Photo from Teodoro S Gruhl

All are welcome to attend the Hayward Lit Hop, a multi-venue literary reading at 3pm Saturday April 30th, coinciding with and continuing after Hayward’s first youth poet laureate award ceremony. Several Synchronized Chaos contributors will read from their work.

Welcome, readers, to Synchronized Chaos’ second April issue, To Know We’re Alive. This issue explores ‘signs of life’ of many kinds, creative and emotional and intellectual as well as physical.

Michael Robinson relates his faith journey and in honor of this weekend’s Easter celebration of resurrection and new life. John Culp asserts his spiritual wellness and his choice to stand with what’s good. Stephen Jarrell Williams shares gentle odes to love, writing, and the next

John Thomas Allen leads us through a semi-urban nocturnal trek amid the cicadas and beer cans and metallic moonlight. Dan Raphael ponders existence and observation from a distance in a variety of domestic and ordinary settings.

Photo from George Hodan

Mahbub discusses lively characters: birds in flight, soccer player Diego Maradona, people of the world embracing in peace. He pleads for people to come together in harmony and also to show special care for those in need, such as the frail and lonely elderly.

Denis Emorine celebrates the rich heritage of Russian culture and urges us not to equate all of it with Putin’s contemporary aggression. Chimezie Ihekuna celebrates the dedication and honor of a soldier who has chosen to put service to their country above their own desires.
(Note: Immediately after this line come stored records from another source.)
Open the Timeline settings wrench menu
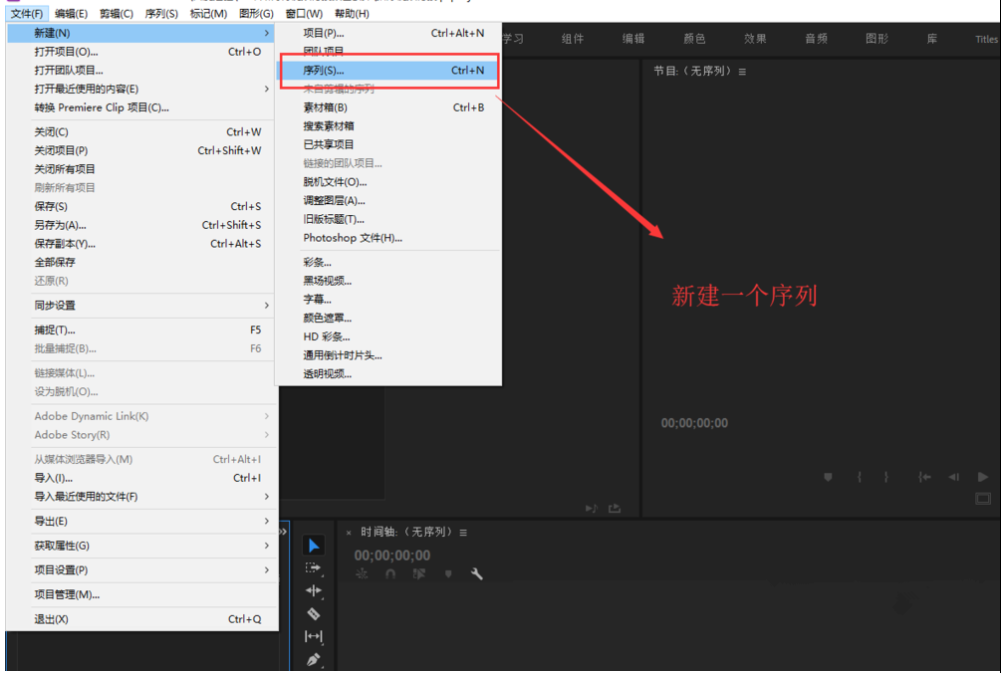 (x=476, y=574)
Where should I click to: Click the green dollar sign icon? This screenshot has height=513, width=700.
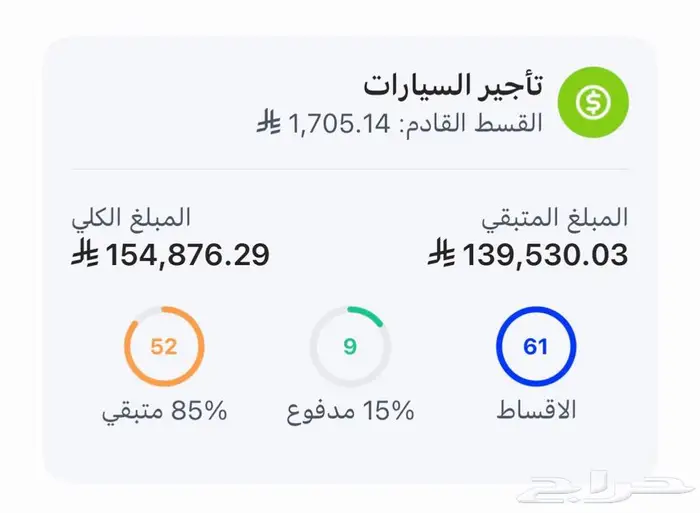(592, 102)
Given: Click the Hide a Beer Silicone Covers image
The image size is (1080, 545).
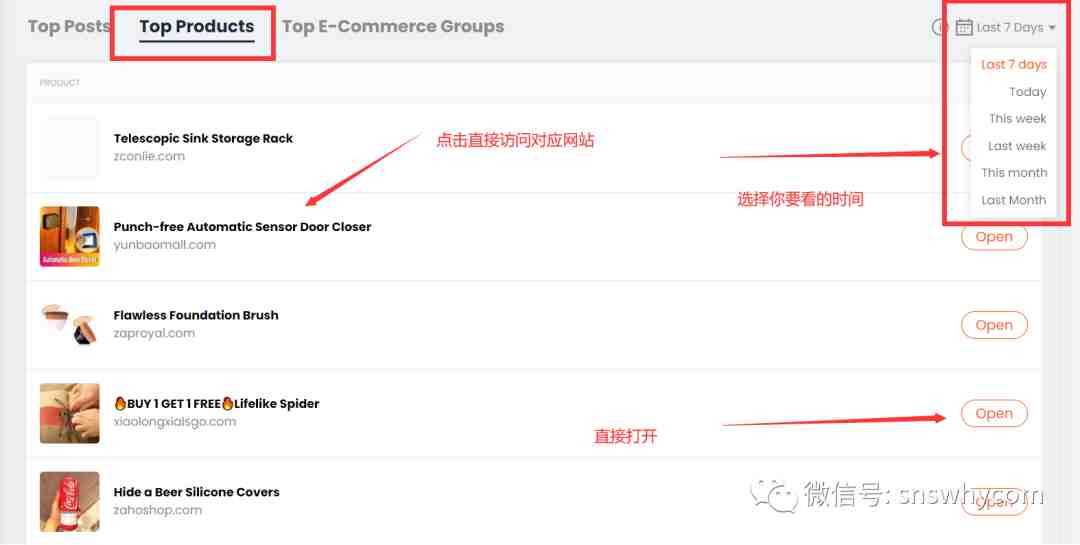Looking at the screenshot, I should click(70, 502).
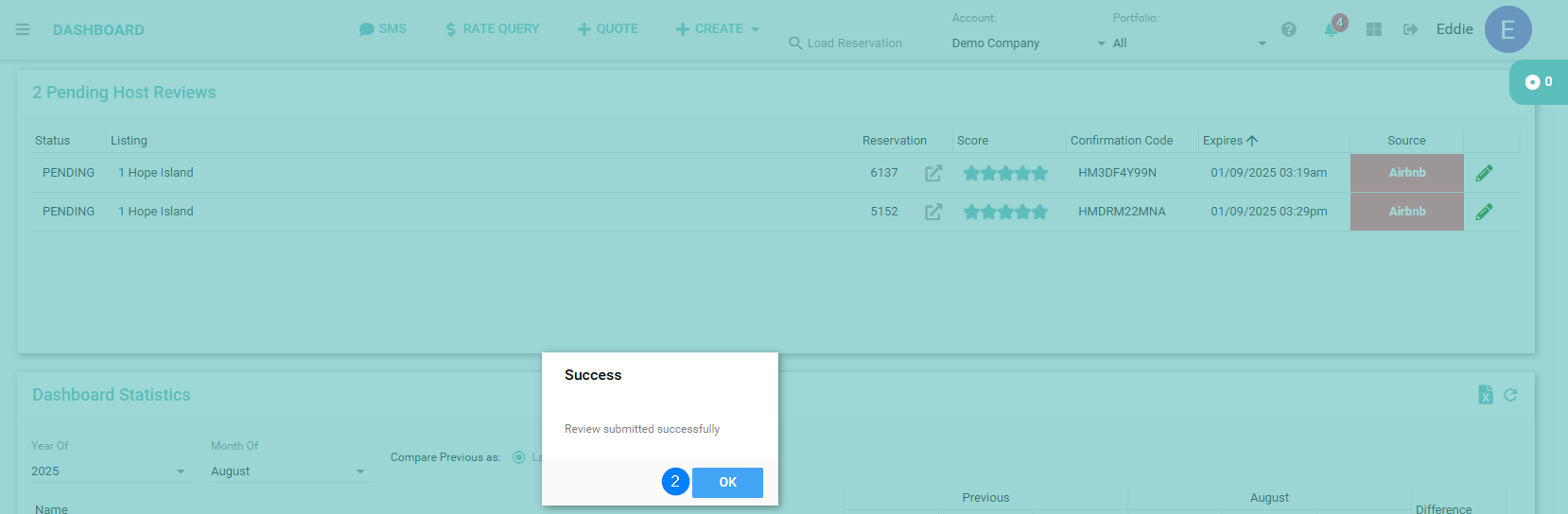Click the RATE QUERY menu item
This screenshot has height=514, width=1568.
pyautogui.click(x=492, y=29)
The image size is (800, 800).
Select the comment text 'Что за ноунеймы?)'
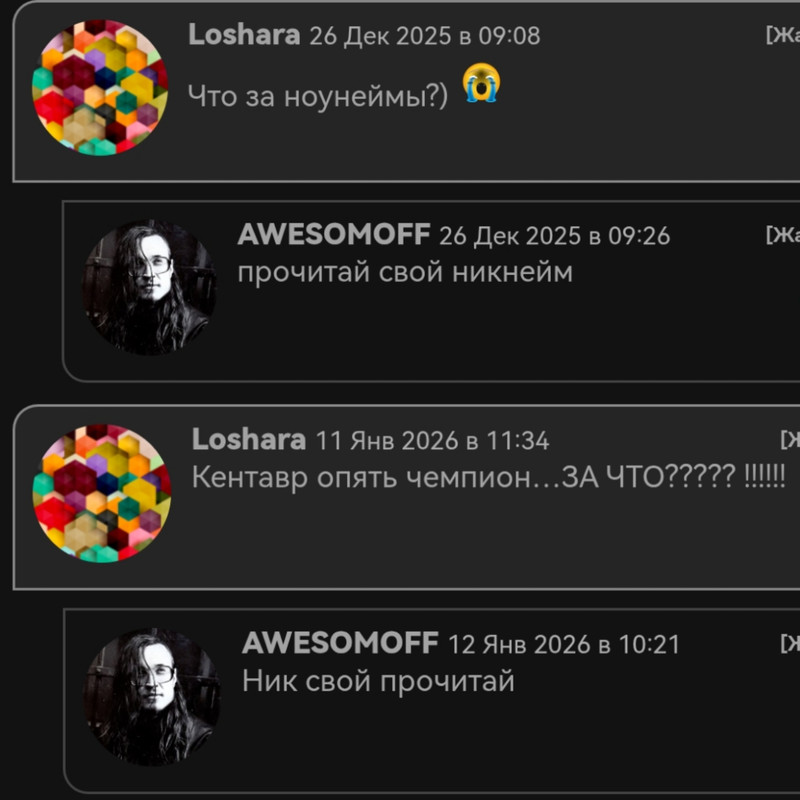point(318,96)
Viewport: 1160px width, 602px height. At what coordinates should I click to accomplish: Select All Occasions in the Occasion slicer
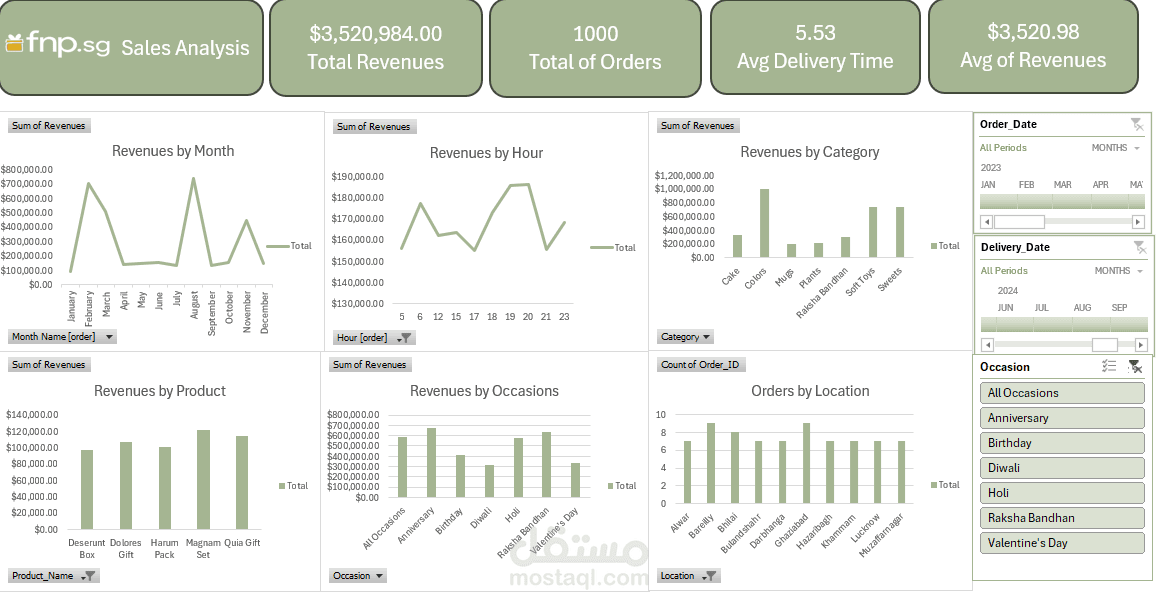1062,392
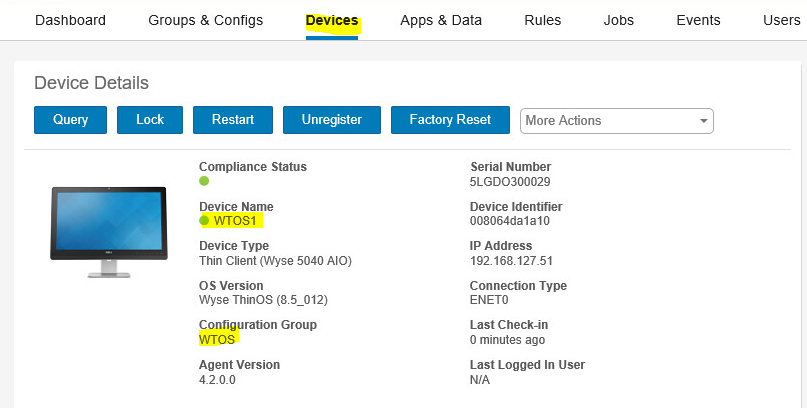Navigate to the Jobs tab
Viewport: 807px width, 408px height.
click(618, 20)
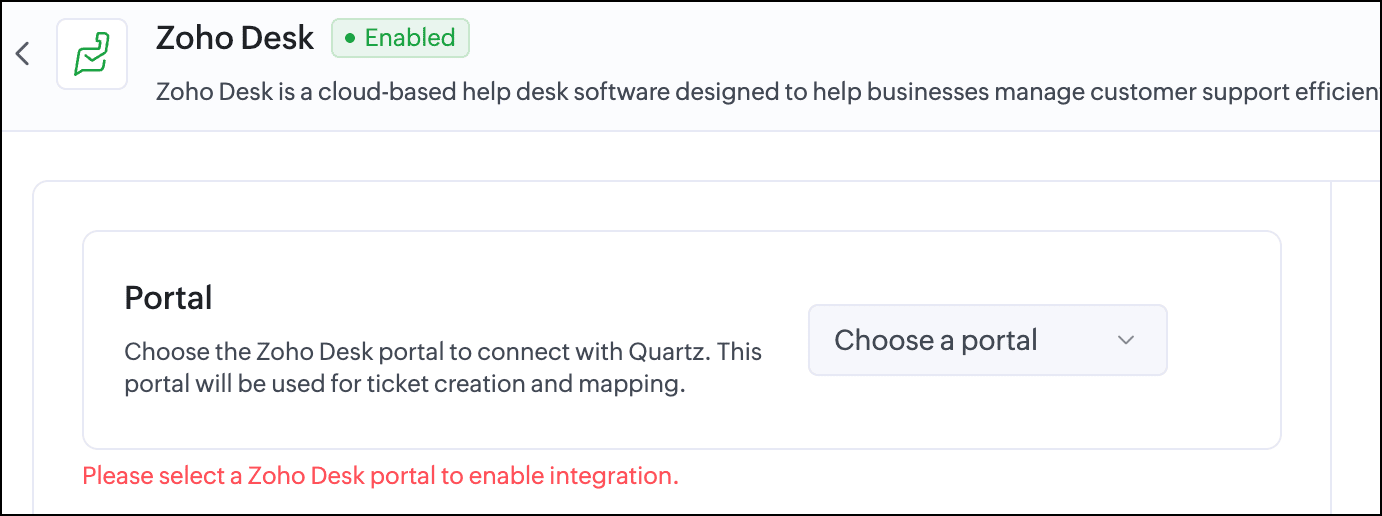Click the green Zoho Desk logo icon
Image resolution: width=1382 pixels, height=516 pixels.
[92, 54]
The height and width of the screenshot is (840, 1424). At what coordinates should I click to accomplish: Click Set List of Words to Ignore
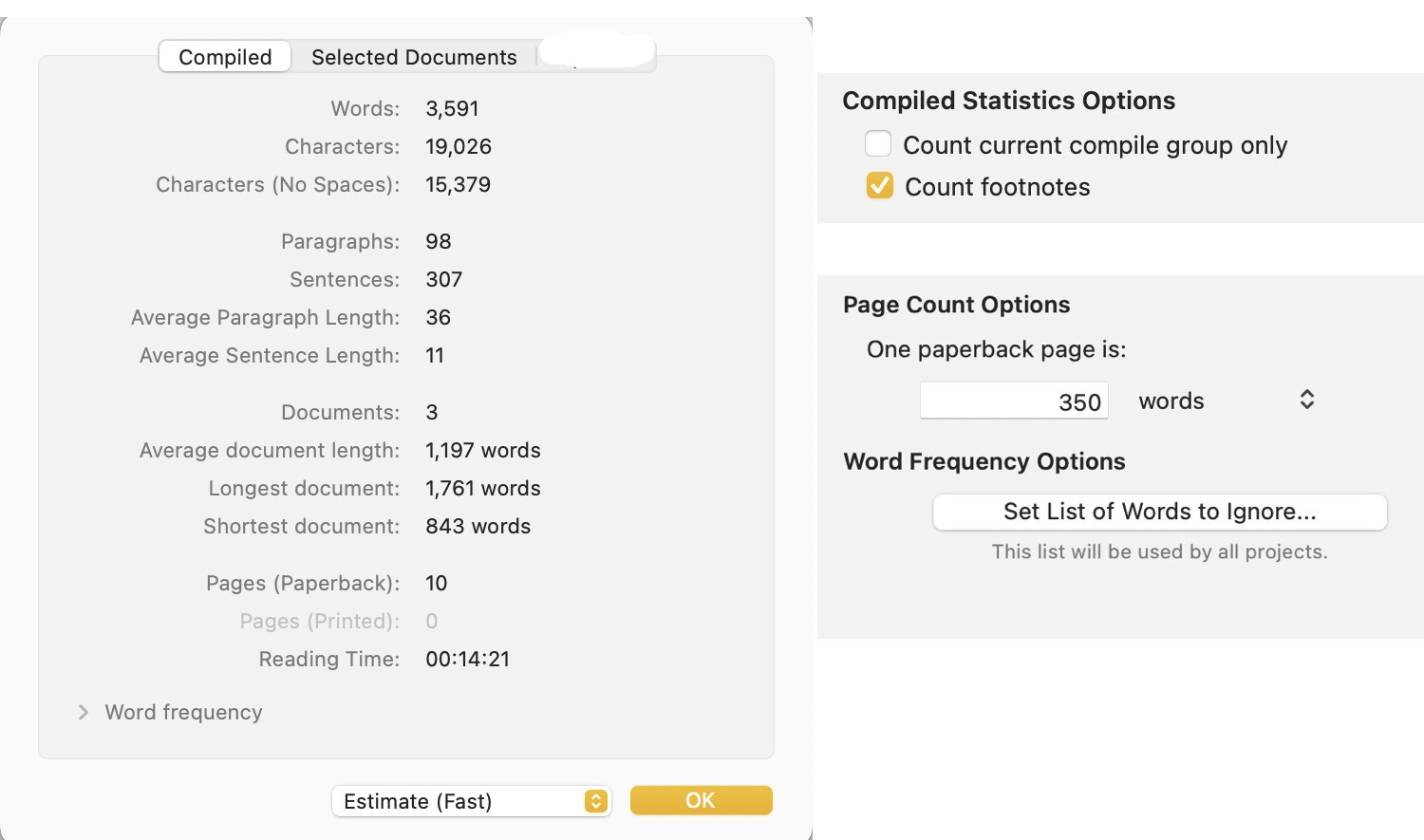1159,512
J.J. Campbell brings us our monthly theme, mentioning how pain is often a medical clue that a person is still with us. His work explores heartbreak, disillusionment, and the vague unease of watching news of a distant war.

Photo from George Hodan

Howie Good sends up vignettes of trauma observed from a distance, of how the passage of time, space, and culture renders inhumanity mundane. Brian Fugett renders trauma half a world away into a symphonic metaphor, pondering what it means to bee the audience to events that kill children.

Gabriel T. Saah paints a pastel photo of a gentle village beachside love, along with the drama of driving in the rain. Santiago Burdon also depicts love, at nighttime, in a hypnotic sentence replete with moonlight, street lamps, and scented magnolia blossoms.

Yusuf Salisu Muhammad celebrates his love for his mother in a piece full of visceral images: food, the home, and his body. Gerald Onyebuchi renders love through Biblical psalm imagery, adding a historical, cultural, and spiritual dimension to his romantic yearnings.

Please enjoy and find comfort and inspiration in this month’s issue.